Michigan didn’t invite the Michigan Daily, the student outlet that broke the Brendan Gibbons story, to a press conference or small gathering where Brady Hoke addressed it. It’s the latest incident in a pattern of stonewalling, raising a cloud of suspicion about Michigan’s handling of it.
Gibbons was arrested and questioned after a reported sexual assault in Nov. 2009. He was not charged and the case was closed by Ann Arbor police after the victim stopped cooperating. Gibbons was expelled by Michigan (effective Dec. 20, 2013) with the school’s Office of Student Conflict Resolution finding him guilty of violating the student sexual misconduct policy. The OSCR uses a “preponderance of evidence” standard rather than the “beyond a reasonable doubt” standard for a criminal investigation.
The most plausible explanation for the delay, rather than some massive cover up for a freshman kicker, is something, possibly this blog post, prompted U of M to investigate the incident under a new student sexual misconduct policy, finalized in 2013. The misconduct occurred before Brady Hoke or AD David Brandon were hired. Former AD Bill Martin claimed he was never informed. Former coach Rich Rodriguez declined comment.
Michigan has not answered questions about the story citing FERPA, despite FERPA not protecting findings of violence and sex crimes. The school’s silence has engendered speculation.

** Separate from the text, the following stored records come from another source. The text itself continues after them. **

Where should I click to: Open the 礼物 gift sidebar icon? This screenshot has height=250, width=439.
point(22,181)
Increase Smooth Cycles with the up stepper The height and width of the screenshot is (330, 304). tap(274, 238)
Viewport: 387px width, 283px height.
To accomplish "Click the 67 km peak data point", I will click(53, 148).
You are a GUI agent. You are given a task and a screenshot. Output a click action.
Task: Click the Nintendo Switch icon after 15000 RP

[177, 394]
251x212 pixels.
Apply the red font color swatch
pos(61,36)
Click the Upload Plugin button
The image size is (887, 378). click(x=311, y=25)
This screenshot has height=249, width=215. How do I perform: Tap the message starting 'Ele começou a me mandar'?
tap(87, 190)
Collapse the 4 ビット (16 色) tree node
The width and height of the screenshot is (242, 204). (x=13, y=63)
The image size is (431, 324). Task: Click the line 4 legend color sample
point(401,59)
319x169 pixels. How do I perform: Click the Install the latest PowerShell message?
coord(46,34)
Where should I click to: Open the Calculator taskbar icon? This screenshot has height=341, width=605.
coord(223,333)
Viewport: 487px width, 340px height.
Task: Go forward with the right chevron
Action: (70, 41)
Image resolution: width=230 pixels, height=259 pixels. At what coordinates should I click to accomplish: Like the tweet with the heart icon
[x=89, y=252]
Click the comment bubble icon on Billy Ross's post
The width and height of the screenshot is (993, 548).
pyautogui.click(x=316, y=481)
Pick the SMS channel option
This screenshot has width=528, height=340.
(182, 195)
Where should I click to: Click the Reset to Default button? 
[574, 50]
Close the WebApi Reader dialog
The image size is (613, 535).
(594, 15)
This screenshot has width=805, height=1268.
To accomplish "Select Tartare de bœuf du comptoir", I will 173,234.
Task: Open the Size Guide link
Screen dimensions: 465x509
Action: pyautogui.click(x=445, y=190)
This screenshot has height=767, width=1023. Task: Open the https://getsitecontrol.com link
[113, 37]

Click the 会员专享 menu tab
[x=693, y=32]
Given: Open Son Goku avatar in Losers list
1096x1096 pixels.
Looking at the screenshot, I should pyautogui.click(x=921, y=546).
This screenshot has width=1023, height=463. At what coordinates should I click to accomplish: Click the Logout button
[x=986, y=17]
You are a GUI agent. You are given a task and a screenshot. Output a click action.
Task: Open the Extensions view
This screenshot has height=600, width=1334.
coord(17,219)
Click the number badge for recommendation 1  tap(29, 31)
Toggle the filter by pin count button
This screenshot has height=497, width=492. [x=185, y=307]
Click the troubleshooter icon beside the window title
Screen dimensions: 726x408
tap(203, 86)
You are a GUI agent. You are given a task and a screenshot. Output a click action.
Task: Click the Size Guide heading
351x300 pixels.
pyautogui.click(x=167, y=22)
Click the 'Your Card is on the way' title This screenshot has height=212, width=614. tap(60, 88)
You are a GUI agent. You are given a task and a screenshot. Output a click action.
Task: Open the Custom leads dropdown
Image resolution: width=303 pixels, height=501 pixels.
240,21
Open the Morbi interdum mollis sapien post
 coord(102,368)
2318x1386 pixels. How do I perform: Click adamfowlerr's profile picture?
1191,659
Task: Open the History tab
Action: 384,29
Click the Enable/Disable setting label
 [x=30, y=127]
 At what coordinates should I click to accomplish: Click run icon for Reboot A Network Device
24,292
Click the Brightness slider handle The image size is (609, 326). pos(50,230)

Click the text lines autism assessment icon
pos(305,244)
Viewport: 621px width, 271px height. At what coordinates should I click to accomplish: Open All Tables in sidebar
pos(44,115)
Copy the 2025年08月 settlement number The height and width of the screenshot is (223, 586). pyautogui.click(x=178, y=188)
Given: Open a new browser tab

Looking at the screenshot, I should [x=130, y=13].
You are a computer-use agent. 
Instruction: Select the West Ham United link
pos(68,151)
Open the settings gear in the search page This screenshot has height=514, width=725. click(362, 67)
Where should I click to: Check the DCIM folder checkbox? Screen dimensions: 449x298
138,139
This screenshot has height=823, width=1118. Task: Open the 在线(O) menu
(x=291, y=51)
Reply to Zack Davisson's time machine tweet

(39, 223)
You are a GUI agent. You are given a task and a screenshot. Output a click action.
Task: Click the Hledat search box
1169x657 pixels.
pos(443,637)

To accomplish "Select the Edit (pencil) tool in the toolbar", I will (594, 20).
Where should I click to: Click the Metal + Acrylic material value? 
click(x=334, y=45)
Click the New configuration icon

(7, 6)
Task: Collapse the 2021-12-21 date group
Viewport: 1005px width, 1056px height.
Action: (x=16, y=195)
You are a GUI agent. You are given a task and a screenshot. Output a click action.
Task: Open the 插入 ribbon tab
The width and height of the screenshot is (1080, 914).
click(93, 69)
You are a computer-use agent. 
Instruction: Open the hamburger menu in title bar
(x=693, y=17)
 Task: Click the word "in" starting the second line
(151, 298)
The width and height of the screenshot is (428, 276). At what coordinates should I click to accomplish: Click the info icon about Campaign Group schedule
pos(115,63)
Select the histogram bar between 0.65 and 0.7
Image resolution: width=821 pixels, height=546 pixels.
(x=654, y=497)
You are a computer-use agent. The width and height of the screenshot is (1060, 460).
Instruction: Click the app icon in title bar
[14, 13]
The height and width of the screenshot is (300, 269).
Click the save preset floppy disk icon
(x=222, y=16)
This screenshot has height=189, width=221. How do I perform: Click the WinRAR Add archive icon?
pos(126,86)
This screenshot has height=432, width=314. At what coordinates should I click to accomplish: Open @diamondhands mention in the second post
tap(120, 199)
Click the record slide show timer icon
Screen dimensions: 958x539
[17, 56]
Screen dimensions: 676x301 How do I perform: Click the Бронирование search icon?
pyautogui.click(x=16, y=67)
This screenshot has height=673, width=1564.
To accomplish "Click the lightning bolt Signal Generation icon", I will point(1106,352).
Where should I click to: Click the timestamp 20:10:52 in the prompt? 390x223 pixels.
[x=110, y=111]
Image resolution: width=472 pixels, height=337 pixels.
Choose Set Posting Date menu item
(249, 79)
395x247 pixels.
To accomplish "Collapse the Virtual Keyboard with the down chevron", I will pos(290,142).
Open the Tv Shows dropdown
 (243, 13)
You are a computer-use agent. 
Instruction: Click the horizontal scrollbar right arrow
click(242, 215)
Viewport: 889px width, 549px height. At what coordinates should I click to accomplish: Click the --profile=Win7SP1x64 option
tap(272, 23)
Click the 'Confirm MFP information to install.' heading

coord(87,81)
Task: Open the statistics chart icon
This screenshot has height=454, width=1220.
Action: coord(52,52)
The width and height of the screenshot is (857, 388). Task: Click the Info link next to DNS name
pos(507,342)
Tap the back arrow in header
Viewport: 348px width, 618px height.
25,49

The OSCR document confirming sexual misconduct was signed on Nov. 20. The earliest confirmation the athletic department knew, based on an outgoing fax, was on Dec. 19. When did they really find out?
Gibbons played in Michigan’s game against Iowa on Nov. 23. He missed the Ohio State game with a purported injury, though he attended Michigan’s football bust. He did not travel for the Buffalo Wild Wings Bowl due to a “family matter,” a deliberate fib on Hoke’s part.
Did Hoke play Gibbons vs. Iowa despite knowing he had been found guilty? One theory suggests it defies belief Michigan’s athletic department would not have known before the Iowa game. However, OSCR did not meet with Gibbons until Dec. 4. Would they have informed the athletic department before meeting with Gibbons himself? Worst case: Michigan knew the result immediately and played him anyway. Best case: they didn’t know until after the season and were just misleading.
It’s not clear whether Michigan did anything wrong. But, following the Sandusky scandal at Penn State, Michigan asserting people should trust the school’s “integrity” and “standards” is not good enough for a public institution. It is time for some answers.